▶ _Requirements_
Copy the entries word for word, starting with the line containing "Task: Click the job keywords search field" and continuing through the end of the entries. Leave the pictures out of your copy.

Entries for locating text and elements
○ ○ ○
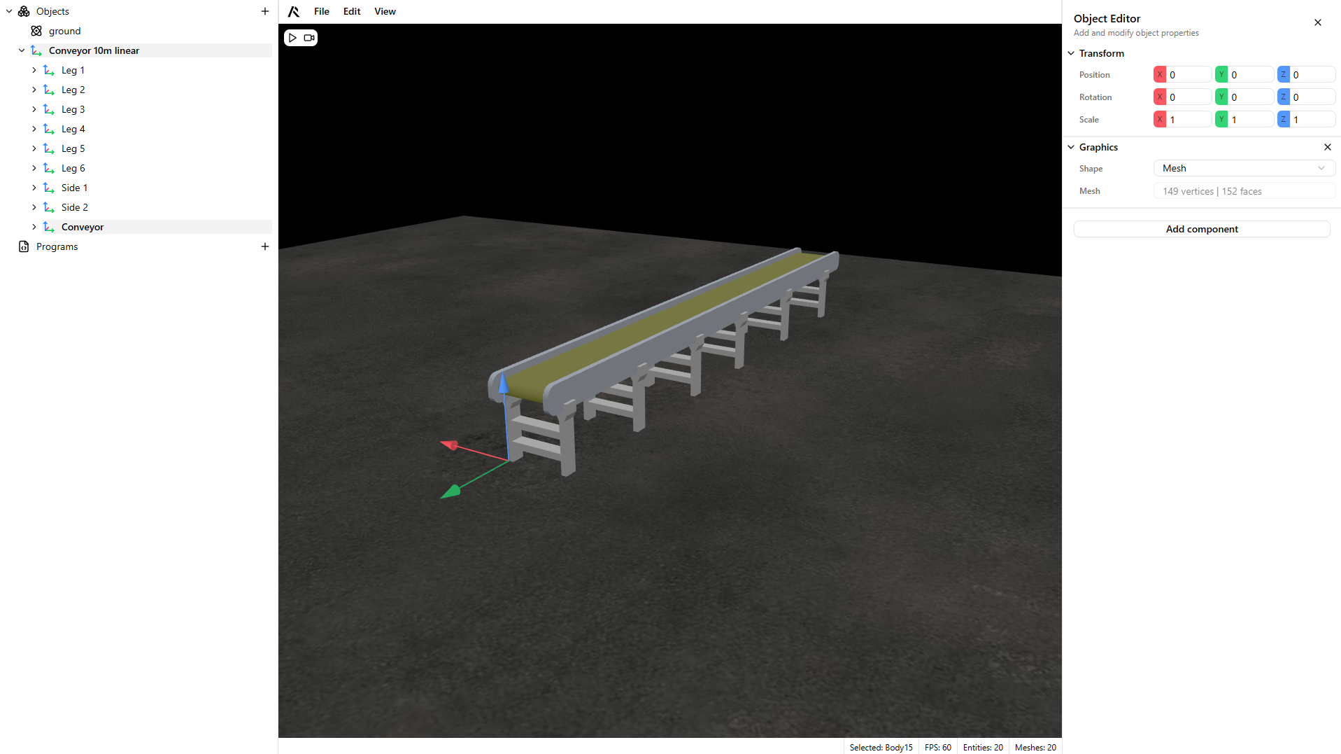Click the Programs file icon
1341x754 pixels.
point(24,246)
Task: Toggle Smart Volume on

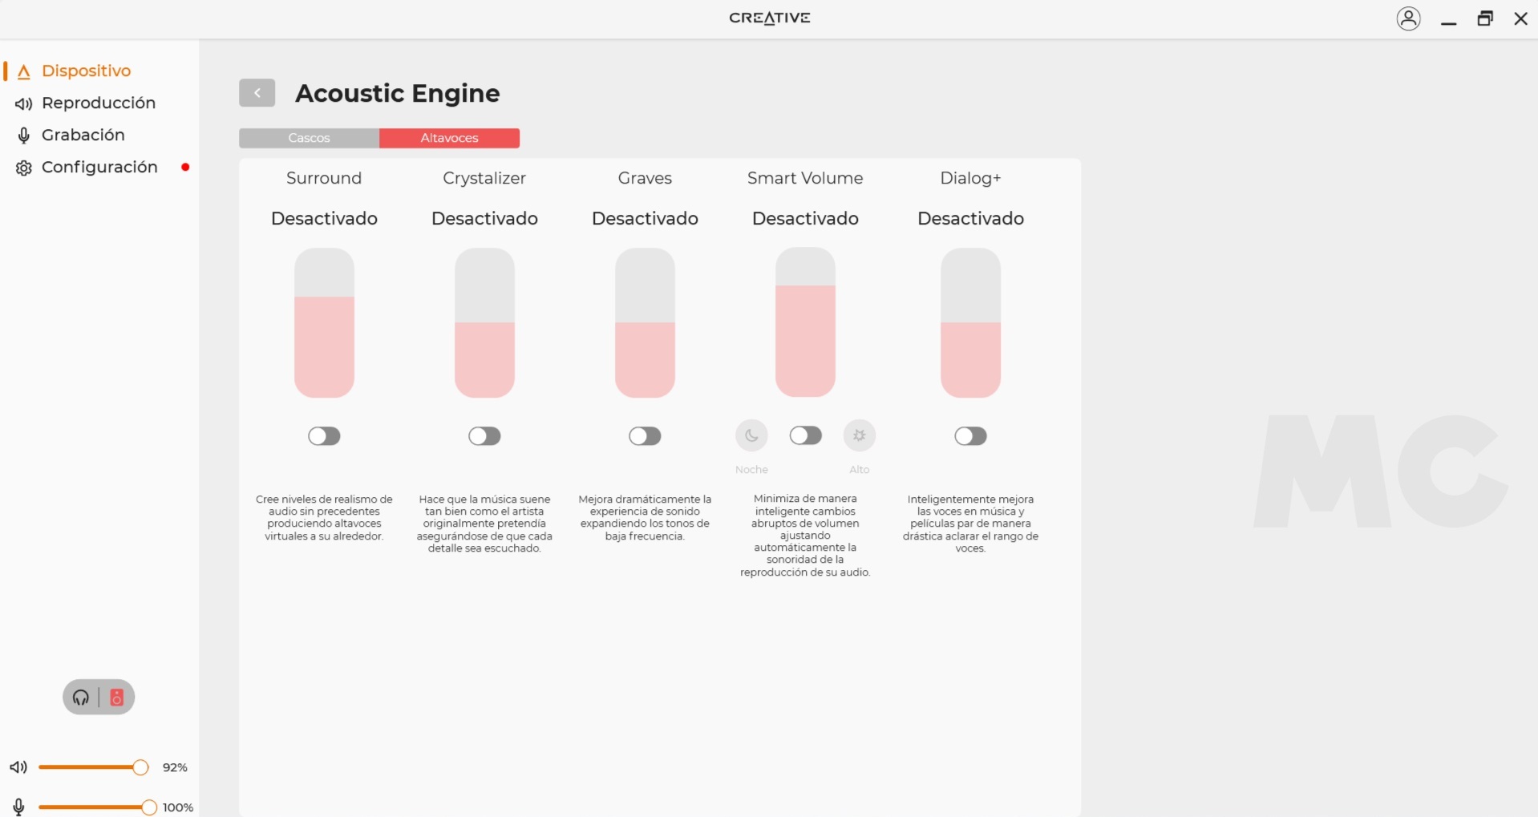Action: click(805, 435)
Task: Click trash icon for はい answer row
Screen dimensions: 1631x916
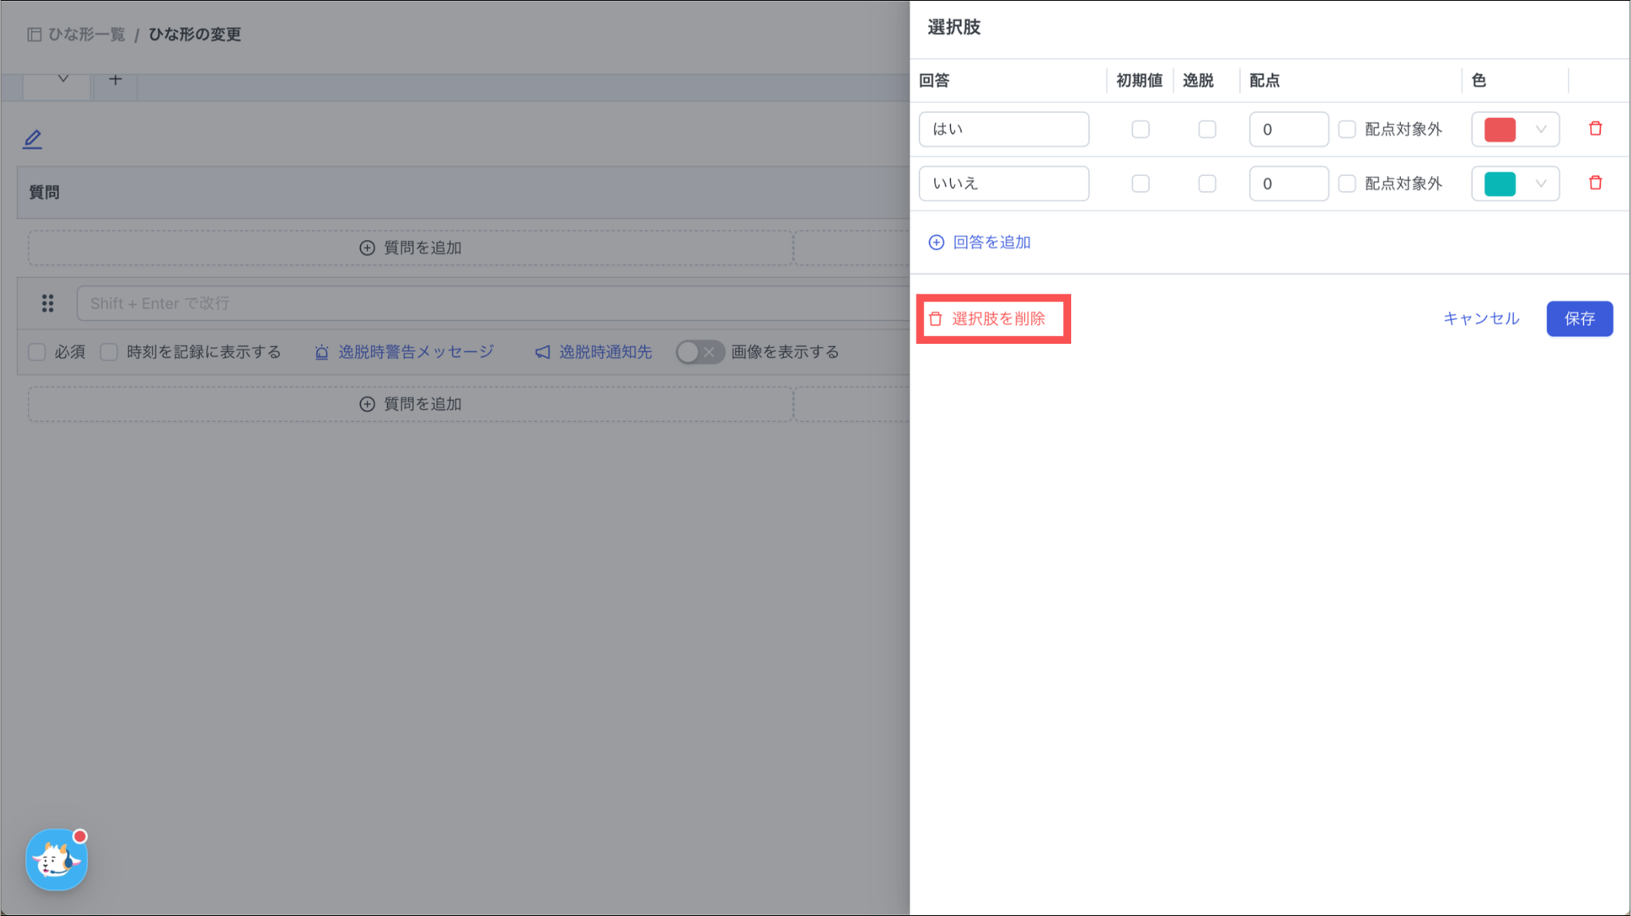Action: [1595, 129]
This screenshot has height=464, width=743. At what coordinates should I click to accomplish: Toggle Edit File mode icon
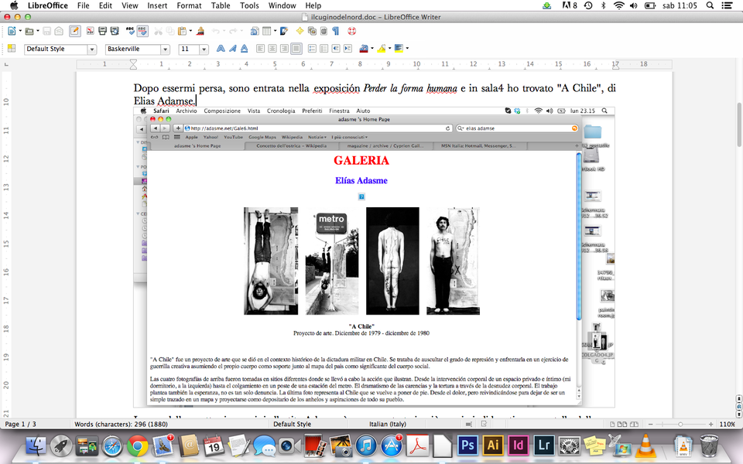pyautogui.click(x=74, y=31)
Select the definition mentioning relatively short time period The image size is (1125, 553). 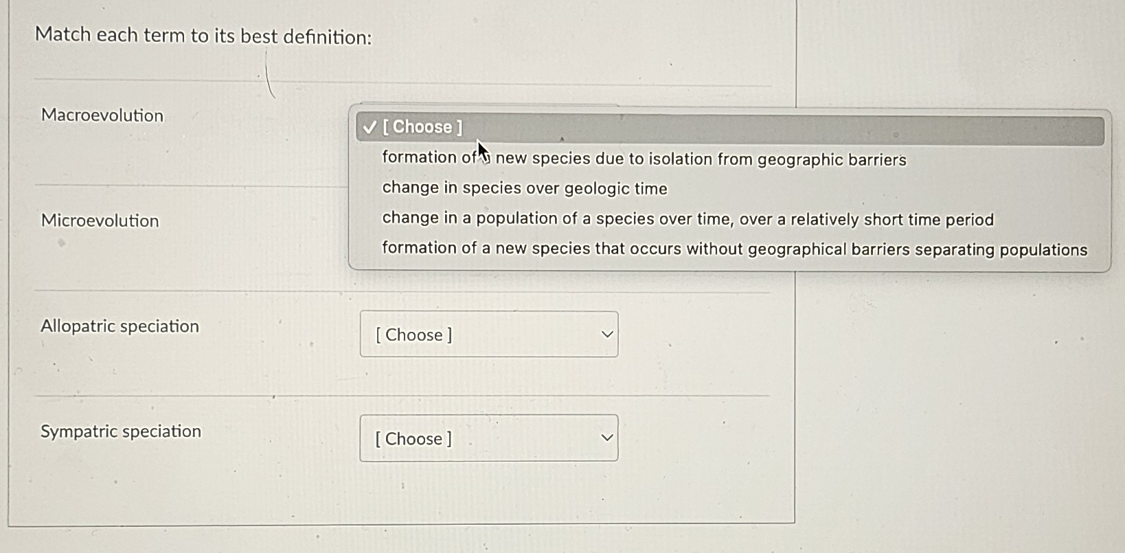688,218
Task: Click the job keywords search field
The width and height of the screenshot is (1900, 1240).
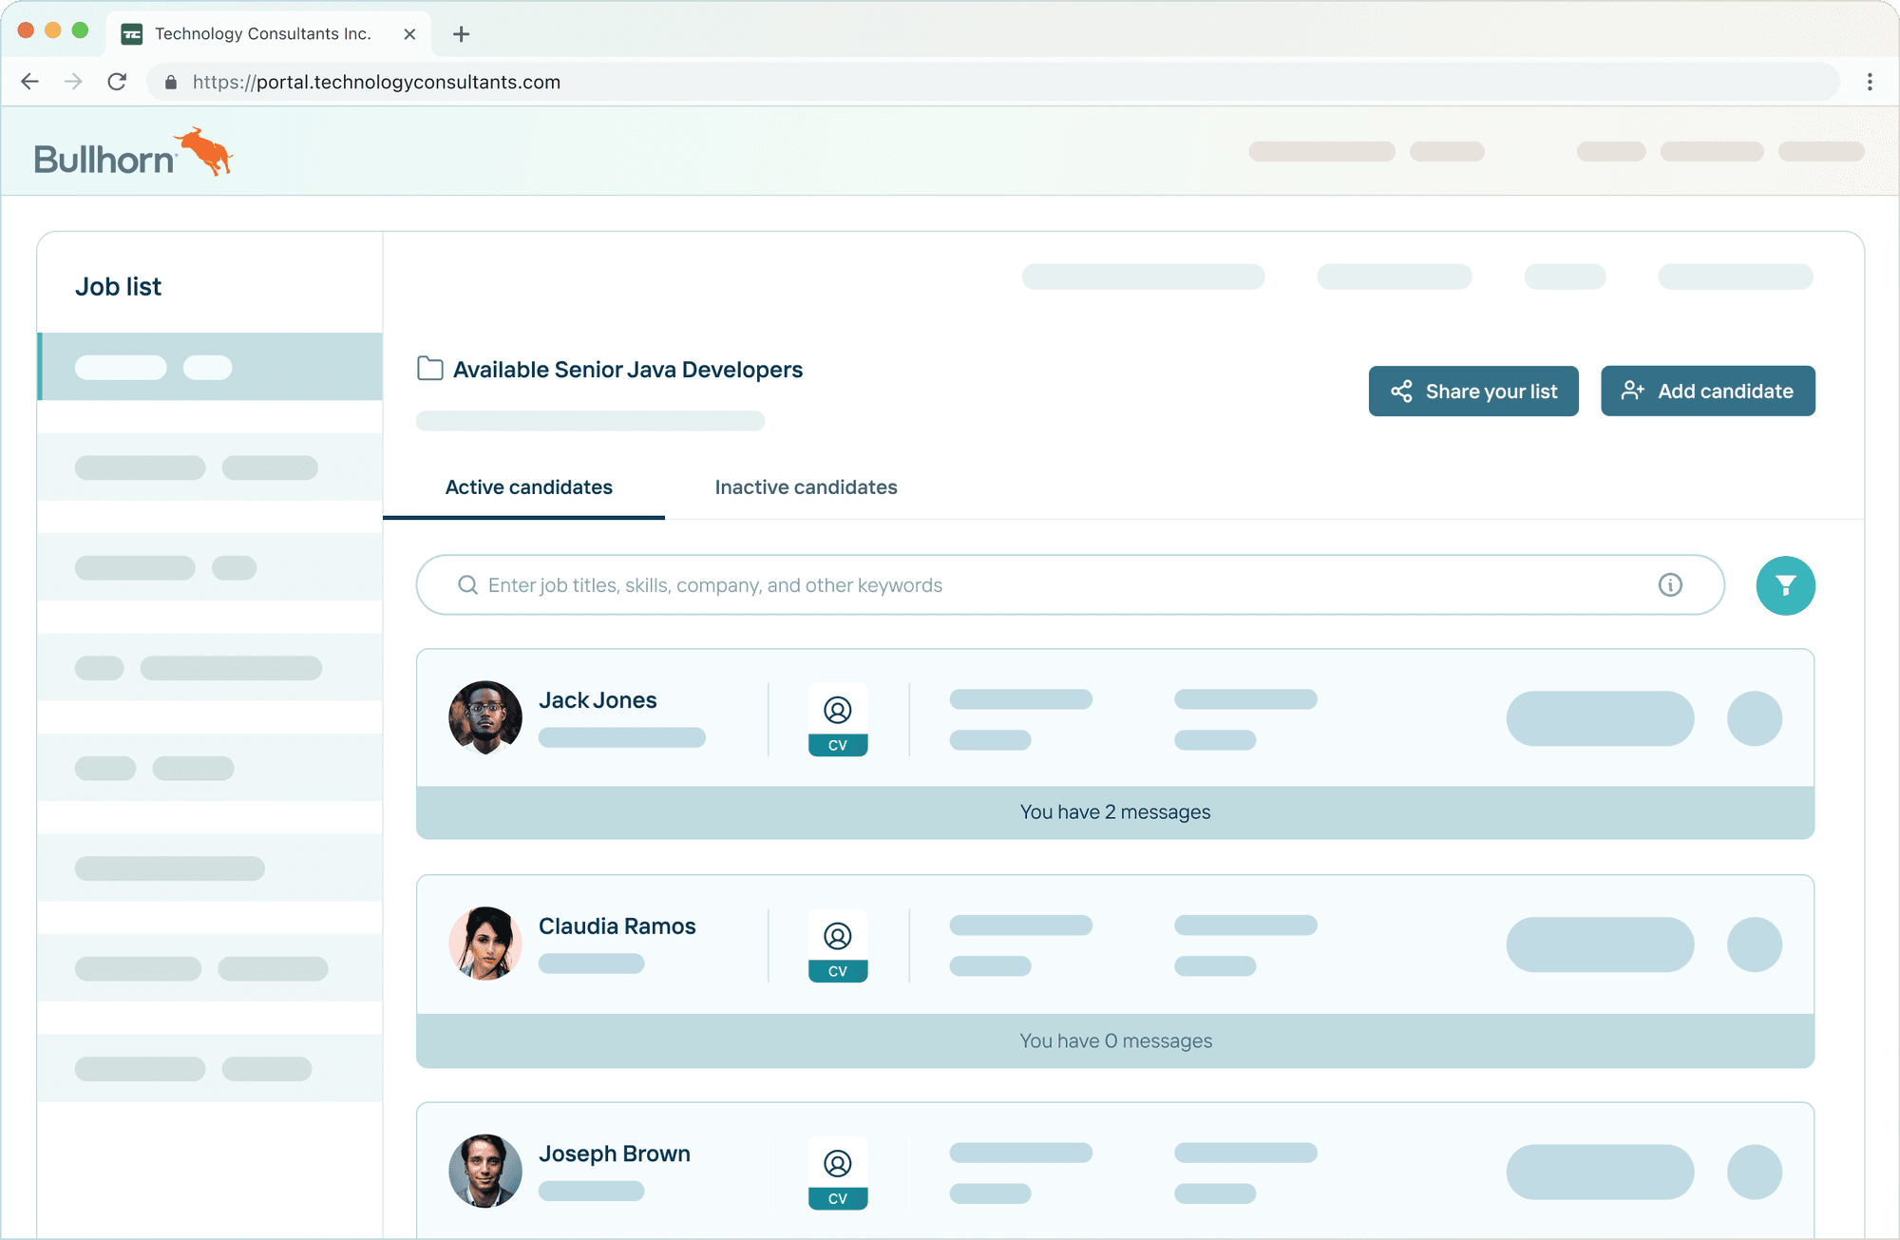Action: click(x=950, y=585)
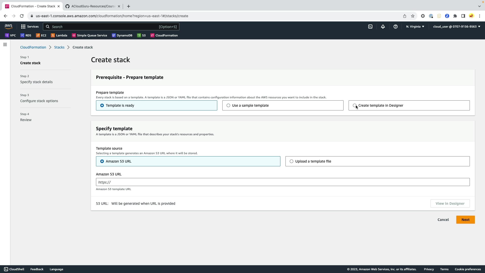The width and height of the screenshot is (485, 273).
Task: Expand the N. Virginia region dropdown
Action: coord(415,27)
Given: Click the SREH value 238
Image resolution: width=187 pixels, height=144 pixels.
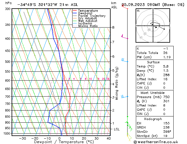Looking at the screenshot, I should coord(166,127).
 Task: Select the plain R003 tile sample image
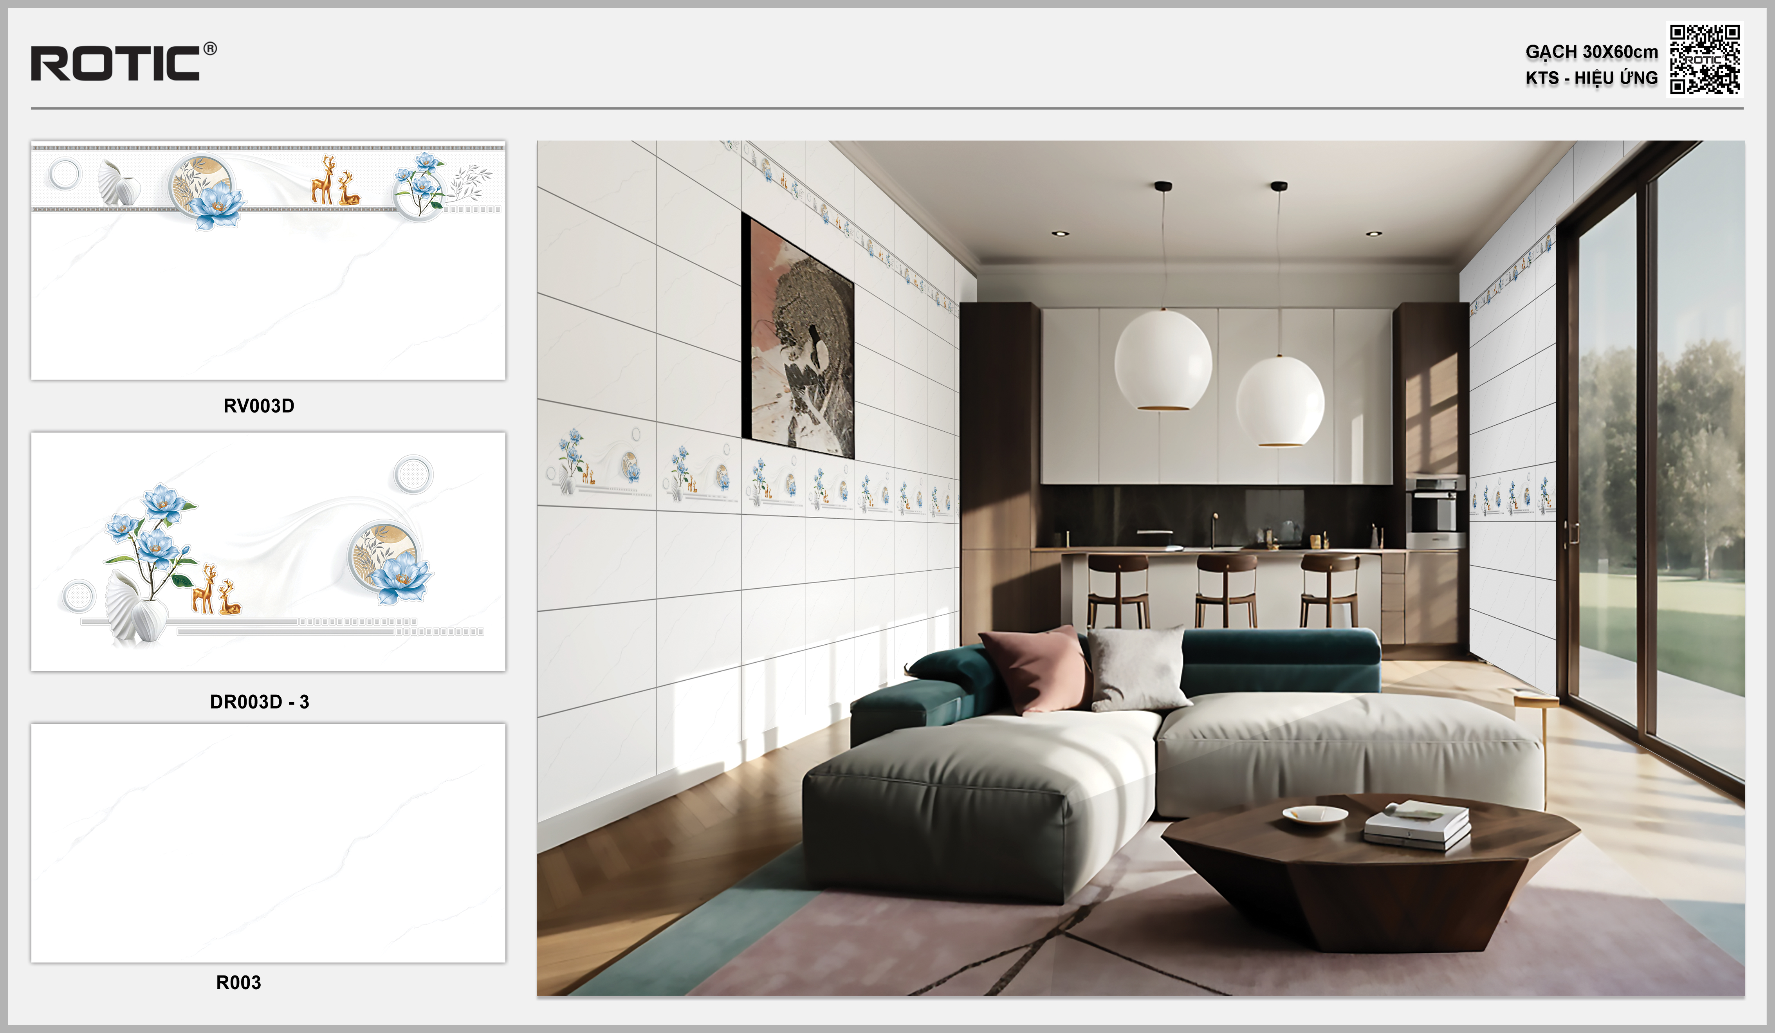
○ ○ ○
▶ _Result below_
Task: Click the job keywords search field
The width and height of the screenshot is (1900, 1240).
Action: click(x=950, y=585)
The width and height of the screenshot is (485, 273).
Task: Expand the N. Virginia region dropdown
Action: coord(415,27)
Given: Click the SREH value 238
Image resolution: width=187 pixels, height=144 pixels.
Looking at the screenshot, I should coord(166,127).
 Task: Select the plain R003 tile sample image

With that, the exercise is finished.